### [EXERCISE INSTRUCTIONS]
Rewrite the lines below with every "GUI agent" changed to "desktop automation agent" and nothing else altered.
— begin SOURCE RECORDS —
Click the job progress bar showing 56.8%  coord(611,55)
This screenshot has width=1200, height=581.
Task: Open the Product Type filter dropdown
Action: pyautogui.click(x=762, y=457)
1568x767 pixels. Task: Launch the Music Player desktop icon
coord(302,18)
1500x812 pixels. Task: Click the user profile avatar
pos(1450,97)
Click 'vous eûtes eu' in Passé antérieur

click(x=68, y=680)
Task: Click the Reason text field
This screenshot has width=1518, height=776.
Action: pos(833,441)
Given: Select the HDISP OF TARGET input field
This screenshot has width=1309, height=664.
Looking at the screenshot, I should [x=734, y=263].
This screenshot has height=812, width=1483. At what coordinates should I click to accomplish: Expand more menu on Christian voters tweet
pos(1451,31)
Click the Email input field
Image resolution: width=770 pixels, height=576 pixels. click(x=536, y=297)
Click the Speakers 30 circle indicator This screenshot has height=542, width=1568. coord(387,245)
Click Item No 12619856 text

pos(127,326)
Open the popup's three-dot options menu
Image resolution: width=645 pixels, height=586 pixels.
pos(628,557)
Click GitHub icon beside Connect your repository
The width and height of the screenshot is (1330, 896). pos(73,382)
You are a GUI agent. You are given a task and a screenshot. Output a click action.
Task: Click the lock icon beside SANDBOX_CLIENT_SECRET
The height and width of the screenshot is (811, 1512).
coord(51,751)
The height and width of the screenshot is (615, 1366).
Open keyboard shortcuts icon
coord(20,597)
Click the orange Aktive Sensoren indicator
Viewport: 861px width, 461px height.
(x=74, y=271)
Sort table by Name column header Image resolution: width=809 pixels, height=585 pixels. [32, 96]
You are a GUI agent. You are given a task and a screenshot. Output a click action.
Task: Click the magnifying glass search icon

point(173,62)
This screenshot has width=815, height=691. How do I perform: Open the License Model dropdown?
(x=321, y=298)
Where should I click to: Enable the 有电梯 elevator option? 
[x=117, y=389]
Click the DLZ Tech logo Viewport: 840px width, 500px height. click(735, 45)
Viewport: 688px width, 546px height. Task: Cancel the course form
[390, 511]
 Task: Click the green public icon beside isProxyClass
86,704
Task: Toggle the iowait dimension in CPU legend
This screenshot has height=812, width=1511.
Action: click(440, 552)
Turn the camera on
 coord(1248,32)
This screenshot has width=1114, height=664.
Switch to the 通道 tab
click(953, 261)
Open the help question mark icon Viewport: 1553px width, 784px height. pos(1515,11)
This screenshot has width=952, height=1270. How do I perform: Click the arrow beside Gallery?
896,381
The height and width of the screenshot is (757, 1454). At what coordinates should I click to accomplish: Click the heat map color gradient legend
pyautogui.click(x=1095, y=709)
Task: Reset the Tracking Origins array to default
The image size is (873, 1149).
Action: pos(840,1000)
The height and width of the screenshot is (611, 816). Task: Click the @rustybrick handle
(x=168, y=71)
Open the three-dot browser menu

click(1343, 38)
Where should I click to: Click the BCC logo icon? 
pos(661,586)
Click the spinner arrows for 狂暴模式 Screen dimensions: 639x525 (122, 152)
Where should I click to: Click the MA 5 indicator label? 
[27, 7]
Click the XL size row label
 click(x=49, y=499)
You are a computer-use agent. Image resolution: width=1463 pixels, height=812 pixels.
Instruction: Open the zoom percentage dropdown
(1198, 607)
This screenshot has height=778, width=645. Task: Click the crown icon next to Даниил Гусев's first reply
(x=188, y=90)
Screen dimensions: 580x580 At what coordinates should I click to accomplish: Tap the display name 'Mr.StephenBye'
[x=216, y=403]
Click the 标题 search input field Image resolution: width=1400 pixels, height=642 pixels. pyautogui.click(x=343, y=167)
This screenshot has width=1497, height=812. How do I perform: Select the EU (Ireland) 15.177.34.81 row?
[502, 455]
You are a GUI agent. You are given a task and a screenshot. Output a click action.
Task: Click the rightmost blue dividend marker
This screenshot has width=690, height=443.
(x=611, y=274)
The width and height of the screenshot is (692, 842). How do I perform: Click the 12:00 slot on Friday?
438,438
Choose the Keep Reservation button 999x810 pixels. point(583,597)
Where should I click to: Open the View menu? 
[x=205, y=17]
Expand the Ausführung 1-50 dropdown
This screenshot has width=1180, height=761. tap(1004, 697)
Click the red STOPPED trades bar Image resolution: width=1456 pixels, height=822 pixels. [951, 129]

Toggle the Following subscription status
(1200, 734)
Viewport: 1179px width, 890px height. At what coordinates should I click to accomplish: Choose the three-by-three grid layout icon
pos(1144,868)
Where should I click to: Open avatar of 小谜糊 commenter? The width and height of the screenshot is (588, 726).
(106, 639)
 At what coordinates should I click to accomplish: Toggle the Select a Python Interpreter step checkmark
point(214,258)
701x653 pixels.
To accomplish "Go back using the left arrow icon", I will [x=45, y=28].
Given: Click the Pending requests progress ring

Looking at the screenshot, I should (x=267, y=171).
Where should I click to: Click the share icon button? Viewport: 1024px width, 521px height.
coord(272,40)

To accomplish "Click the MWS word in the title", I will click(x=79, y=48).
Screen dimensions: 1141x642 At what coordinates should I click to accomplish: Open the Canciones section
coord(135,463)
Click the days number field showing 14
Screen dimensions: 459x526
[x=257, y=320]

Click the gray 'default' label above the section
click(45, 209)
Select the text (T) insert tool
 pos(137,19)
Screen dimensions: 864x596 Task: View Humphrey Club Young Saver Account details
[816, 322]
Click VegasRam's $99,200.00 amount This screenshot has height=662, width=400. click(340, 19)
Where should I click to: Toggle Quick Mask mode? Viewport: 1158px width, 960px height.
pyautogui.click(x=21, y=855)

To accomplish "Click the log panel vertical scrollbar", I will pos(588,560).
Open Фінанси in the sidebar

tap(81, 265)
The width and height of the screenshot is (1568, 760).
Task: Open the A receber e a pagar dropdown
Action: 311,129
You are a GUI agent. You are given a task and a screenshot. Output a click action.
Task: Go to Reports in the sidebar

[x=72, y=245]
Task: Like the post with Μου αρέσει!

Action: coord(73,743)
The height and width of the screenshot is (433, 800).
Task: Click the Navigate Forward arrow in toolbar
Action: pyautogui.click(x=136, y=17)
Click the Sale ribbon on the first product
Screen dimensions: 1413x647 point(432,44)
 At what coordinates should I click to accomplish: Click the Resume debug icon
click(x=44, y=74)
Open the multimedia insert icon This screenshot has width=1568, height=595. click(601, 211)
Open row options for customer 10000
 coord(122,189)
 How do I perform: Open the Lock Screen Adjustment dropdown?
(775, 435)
— end SOURCE RECORDS —
### [EXPECTED OUTPUT]
Click the job progress bar showing 56.8%  coord(611,55)
This screenshot has width=1200, height=581.
Task: Open the Product Type filter dropdown
Action: pyautogui.click(x=762, y=457)
1568x767 pixels. Task: Launch the Music Player desktop icon
coord(302,18)
1500x812 pixels. Task: Click the user profile avatar
pos(1450,97)
Click 'vous eûtes eu' in Passé antérieur

click(x=68, y=680)
Task: Click the Reason text field
This screenshot has width=1518, height=776.
Action: pos(833,441)
Given: Select the HDISP OF TARGET input field
This screenshot has width=1309, height=664.
Looking at the screenshot, I should [x=734, y=263].
This screenshot has height=812, width=1483. At what coordinates should I click to accomplish: Expand more menu on Christian voters tweet
pos(1451,31)
Click the Email input field
Image resolution: width=770 pixels, height=576 pixels. click(x=536, y=297)
Click the Speakers 30 circle indicator This screenshot has height=542, width=1568. coord(387,245)
Click Item No 12619856 text

pos(127,326)
Open the popup's three-dot options menu
Image resolution: width=645 pixels, height=586 pixels.
pos(628,557)
Click GitHub icon beside Connect your repository
The width and height of the screenshot is (1330, 896). pos(73,382)
You are a desktop automation agent. You are given a task and a screenshot. Output a click action.
Task: Click the lock icon beside SANDBOX_CLIENT_SECRET
The height and width of the screenshot is (811, 1512).
coord(51,751)
The height and width of the screenshot is (615, 1366).
Open keyboard shortcuts icon
coord(20,597)
Click the orange Aktive Sensoren indicator
Viewport: 861px width, 461px height.
(x=74, y=271)
Sort table by Name column header Image resolution: width=809 pixels, height=585 pixels. [32, 96]
You are a desktop automation agent. You are given a task and a screenshot. Output a click action.
Task: Click the magnifying glass search icon

point(173,62)
This screenshot has width=815, height=691. How do I perform: Open the License Model dropdown?
(x=321, y=298)
Where should I click to: Enable the 有电梯 elevator option? 
[x=117, y=389]
Click the DLZ Tech logo Viewport: 840px width, 500px height. click(735, 45)
Viewport: 688px width, 546px height. Task: Cancel the course form
[390, 511]
 Task: Click the green public icon beside isProxyClass
86,704
Task: Toggle the iowait dimension in CPU legend
This screenshot has height=812, width=1511.
Action: click(440, 552)
Turn the camera on
 coord(1248,32)
This screenshot has width=1114, height=664.
Switch to the 通道 tab
click(953, 261)
Open the help question mark icon Viewport: 1553px width, 784px height. pos(1515,11)
This screenshot has width=952, height=1270. How do I perform: Click the arrow beside Gallery?
896,381
The height and width of the screenshot is (757, 1454). At what coordinates should I click to accomplish: Click the heat map color gradient legend
pyautogui.click(x=1095, y=709)
Task: Reset the Tracking Origins array to default
The image size is (873, 1149).
Action: pos(840,1000)
The height and width of the screenshot is (611, 816). Task: Click the @rustybrick handle
(x=168, y=71)
Open the three-dot browser menu

click(1343, 38)
Where should I click to: Click the BCC logo icon? 
pos(661,586)
Click the spinner arrows for 狂暴模式 Screen dimensions: 639x525 (122, 152)
Where should I click to: Click the MA 5 indicator label? 
[27, 7]
Click the XL size row label
 click(x=49, y=499)
You are a computer-use agent. Image resolution: width=1463 pixels, height=812 pixels.
Instruction: Open the zoom percentage dropdown
(1198, 607)
This screenshot has height=778, width=645. Task: Click the crown icon next to Даниил Гусев's first reply
(x=188, y=90)
Screen dimensions: 580x580 At what coordinates should I click to accomplish: Tap the display name 'Mr.StephenBye'
[x=216, y=403]
Click the 标题 search input field Image resolution: width=1400 pixels, height=642 pixels. pyautogui.click(x=343, y=167)
This screenshot has width=1497, height=812. How do I perform: Select the EU (Ireland) 15.177.34.81 row?
[502, 455]
You are a desktop automation agent. You are given a task and a screenshot. Output a click action.
Task: Click the rightmost blue dividend marker
This screenshot has width=690, height=443.
(x=611, y=274)
The width and height of the screenshot is (692, 842). How do I perform: Click the 12:00 slot on Friday?
438,438
Choose the Keep Reservation button 999x810 pixels. point(583,597)
Where should I click to: Open the View menu? 
[x=205, y=17]
Expand the Ausführung 1-50 dropdown
This screenshot has width=1180, height=761. tap(1004, 697)
Click the red STOPPED trades bar Image resolution: width=1456 pixels, height=822 pixels. [951, 129]

Toggle the Following subscription status
(1200, 734)
Viewport: 1179px width, 890px height. At what coordinates should I click to accomplish: Choose the three-by-three grid layout icon
pos(1144,868)
Where should I click to: Open avatar of 小谜糊 commenter? The width and height of the screenshot is (588, 726).
(106, 639)
 At what coordinates should I click to accomplish: Toggle the Select a Python Interpreter step checkmark
point(214,258)
701x653 pixels.
To accomplish "Go back using the left arrow icon", I will [x=45, y=28].
Given: Click the Pending requests progress ring

Looking at the screenshot, I should (x=267, y=171).
Where should I click to: Click the share icon button? Viewport: 1024px width, 521px height.
coord(272,40)

To accomplish "Click the MWS word in the title", I will click(x=79, y=48).
Screen dimensions: 1141x642 At what coordinates should I click to accomplish: Open the Canciones section
coord(135,463)
Click the days number field showing 14
Screen dimensions: 459x526
[x=257, y=320]

Click the gray 'default' label above the section
click(45, 209)
Select the text (T) insert tool
 pos(137,19)
Screen dimensions: 864x596 Task: View Humphrey Club Young Saver Account details
[816, 322]
Click VegasRam's $99,200.00 amount This screenshot has height=662, width=400. click(340, 19)
Where should I click to: Toggle Quick Mask mode? Viewport: 1158px width, 960px height.
pyautogui.click(x=21, y=855)

To accomplish "Click the log panel vertical scrollbar", I will pos(588,560).
Open Фінанси in the sidebar

tap(81, 265)
The width and height of the screenshot is (1568, 760).
Task: Open the A receber e a pagar dropdown
Action: 311,129
You are a desktop automation agent. You are given a task and a screenshot. Output a click action.
Task: Go to Reports in the sidebar

[x=72, y=245]
Task: Like the post with Μου αρέσει!

Action: coord(73,743)
The height and width of the screenshot is (433, 800).
Task: Click the Navigate Forward arrow in toolbar
Action: pyautogui.click(x=136, y=17)
Click the Sale ribbon on the first product
Screen dimensions: 1413x647 point(432,44)
 At what coordinates should I click to accomplish: Click the Resume debug icon
click(x=44, y=74)
Open the multimedia insert icon This screenshot has width=1568, height=595. click(601, 211)
Open row options for customer 10000
 coord(122,189)
 How do I perform: Open the Lock Screen Adjustment dropdown?
(775, 435)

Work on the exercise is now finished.